Ações governamentais para a redução da gravidez na adolescência

Enviada em 13/06/2022

É de conhecimento geral que no Brasil há a ocorrência de muitos casos de gravidez na adolescência por ano. De acordo com o IBGE, um bebe a cada cinco são de mães com idade de 15 a 19 anos. Isso acontece por diversos motivos, como a falta de politicas publicas, falta educação e orientação sexual e etc. O papel do governo é fundamental para a reversão dessa estatística.

Mesmo havendo uma queda recente de 20% no numero de casos de gravidez na adolescência, os números nacionais ainda são muito altos. A maioria dessas mães vem de áreas rurais e das periferias das cidades, locais onde falta investimento e intervenção do governo para que essas meninas tenham acesso à informação que possam ajudar a prevenir essa gravidez. É essencial que haja educação sexual nas escolas que têm alunas a partir dos 14 anos. Pode ser criada uma disciplina e que seja trabalhada em projetos dentro da escola. O intuito não é introduzir o tema para esses adolescentes, e sim orientar e mostrar as consequências, seja gravidez, seja infecções sexualmente transmissíveis (IST).

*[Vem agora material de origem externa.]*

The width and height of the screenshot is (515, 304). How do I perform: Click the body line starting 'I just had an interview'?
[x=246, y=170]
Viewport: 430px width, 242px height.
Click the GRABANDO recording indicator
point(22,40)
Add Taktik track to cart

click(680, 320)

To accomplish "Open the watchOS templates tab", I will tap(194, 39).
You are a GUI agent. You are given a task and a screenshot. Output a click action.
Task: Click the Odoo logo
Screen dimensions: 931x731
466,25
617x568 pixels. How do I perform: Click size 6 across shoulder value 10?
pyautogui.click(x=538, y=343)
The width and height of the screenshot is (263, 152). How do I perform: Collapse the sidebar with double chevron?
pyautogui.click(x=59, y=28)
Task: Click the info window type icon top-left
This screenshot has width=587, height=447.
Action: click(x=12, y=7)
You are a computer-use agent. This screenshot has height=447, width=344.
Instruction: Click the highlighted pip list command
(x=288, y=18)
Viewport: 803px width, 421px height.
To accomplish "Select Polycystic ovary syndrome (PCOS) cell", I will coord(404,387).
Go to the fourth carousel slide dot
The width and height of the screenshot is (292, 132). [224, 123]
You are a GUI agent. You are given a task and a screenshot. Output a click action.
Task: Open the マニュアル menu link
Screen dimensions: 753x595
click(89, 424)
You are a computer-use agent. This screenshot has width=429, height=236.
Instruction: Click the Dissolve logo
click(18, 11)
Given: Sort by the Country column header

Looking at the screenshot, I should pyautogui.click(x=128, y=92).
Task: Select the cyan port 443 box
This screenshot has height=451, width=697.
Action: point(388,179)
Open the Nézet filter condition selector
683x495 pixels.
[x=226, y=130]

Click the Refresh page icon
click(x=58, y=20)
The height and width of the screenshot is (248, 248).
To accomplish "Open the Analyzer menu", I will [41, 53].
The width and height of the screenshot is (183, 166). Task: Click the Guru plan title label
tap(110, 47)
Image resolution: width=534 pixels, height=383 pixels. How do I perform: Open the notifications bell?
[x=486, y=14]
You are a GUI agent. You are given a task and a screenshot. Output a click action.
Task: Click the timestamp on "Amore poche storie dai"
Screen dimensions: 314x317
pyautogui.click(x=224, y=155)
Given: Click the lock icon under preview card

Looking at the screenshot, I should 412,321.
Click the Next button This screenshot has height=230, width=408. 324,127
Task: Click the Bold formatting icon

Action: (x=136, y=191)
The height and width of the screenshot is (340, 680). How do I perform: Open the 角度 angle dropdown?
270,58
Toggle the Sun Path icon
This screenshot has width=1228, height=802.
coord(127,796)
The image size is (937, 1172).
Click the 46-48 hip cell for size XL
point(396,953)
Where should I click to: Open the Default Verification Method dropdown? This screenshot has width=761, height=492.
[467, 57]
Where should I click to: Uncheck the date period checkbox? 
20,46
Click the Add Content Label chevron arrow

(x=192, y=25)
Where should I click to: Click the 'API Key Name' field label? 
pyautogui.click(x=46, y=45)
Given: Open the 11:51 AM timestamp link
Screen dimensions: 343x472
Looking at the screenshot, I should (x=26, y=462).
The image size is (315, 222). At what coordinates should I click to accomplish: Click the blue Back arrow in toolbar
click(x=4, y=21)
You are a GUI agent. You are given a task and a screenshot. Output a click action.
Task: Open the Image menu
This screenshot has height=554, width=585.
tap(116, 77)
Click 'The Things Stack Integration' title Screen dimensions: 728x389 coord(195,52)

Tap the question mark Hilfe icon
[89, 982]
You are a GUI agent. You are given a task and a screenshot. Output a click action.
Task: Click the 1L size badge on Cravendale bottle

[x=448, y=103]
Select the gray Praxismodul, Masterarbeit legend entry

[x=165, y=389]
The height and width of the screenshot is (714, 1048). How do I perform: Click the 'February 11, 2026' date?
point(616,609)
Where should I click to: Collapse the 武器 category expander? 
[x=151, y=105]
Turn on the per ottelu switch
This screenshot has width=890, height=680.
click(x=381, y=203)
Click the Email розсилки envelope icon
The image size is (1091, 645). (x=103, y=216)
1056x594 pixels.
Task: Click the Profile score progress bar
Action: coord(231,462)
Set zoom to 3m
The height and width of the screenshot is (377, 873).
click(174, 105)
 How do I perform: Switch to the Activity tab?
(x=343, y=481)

A gravidez na adolescência, além de ser um problema social, é um problema de saúde pública, pois, como foi mencionado anteriormente, sem os cuidados necessários podem surgir as infecções sexualmente transmissíveis, que afetam tanto os jovens quanto o filho(a) deles, quando gerados na presença dessas infecções. Nesse quesito, é essencial o investimento governamental na distribuição de contraceptivos nos postos de saúde e que seja garantido o acesso dessas jovens ao sistema de saúde no seu pré natal.

Levando em consideração o que foi dito anteriormente, é possível concluir que uma provável solução para o problema da gravidez na adolescência no Brasil seria pressionar o governo a tornar obrigatória a educação e orientação sexual nas escolas, tanto públicas quanto privadas. Além disso, devem aumentar as verbas de distribuição de contraceptivos nos postos de saúde, além dos cuidados com as adolescentes que já estão grávidas, com a garantia de um pré natal completo e também a garantia de cuidados com o bebe nos primeiros anos de vida, para que a mãe possa retomar seus estudos e retomar sua vida.